The most common spinal trauma traction device encountered by a technologist is probably the cervical collar. This device is designed to place traction on the cervical spine to prevent further life-threatening movement in this vital area. The cross-table lateral, anteroposterior (AP), and AP open-mouth positions may be used to evaluate the cervical spine during a cervical trauma examination. After evaluating the images, the attending physician or neurosurgeon can determine the next step in treatment. All projections can be produced with the cervical collar in place (Fig. 14-9), and it will be removed only after the physician has reviewed the radiographic images and determined that it is safe to move the patient without the collar.
The backboard, or spineboard, is another spinal immobilization device often seen in trauma situations. Although the backboard is mentioned here under spinal trauma considerations, its uses are by no means limited to spinal injury. It is used to immobilize and support the victim’s entire body. A backboard can be used if the thoracic or lumbar spine is involved. Additional trauma situations in which the backboard is used include injuries to the pelvis, hips, and lower extremities and when multiple injuries in addition to spinal trauma are present.
Most backboards are made from radiolucent materials (e.g., wood, plastic), making radiography of patients relatively easy. With assistance, one end of the backboard can be lifted and a cassette placed under the area of interest beneath the board (Fig. 14-10). All AP projections from head to toe can be accomplished in this manner.

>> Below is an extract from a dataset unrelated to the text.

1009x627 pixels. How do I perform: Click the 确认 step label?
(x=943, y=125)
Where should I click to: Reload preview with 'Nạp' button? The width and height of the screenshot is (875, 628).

Another advantageous purpose for the backboard is to transport a stable trauma patient to the radiology department for the initial examination. Moving the patient onto the table by sliding the entire backboard onto the examination table is relatively easy for the movers and comfortable for the patient. Once the radiologist has evaluated the initial images, the backboard can be moved from under the patient for further projections. Conversely, if the findings indicate the presence of fracture or other traumatic involvement, the patient can be safely moved back onto a stretcher for transport to surgery, the emergency department, or the appropriate treatment area.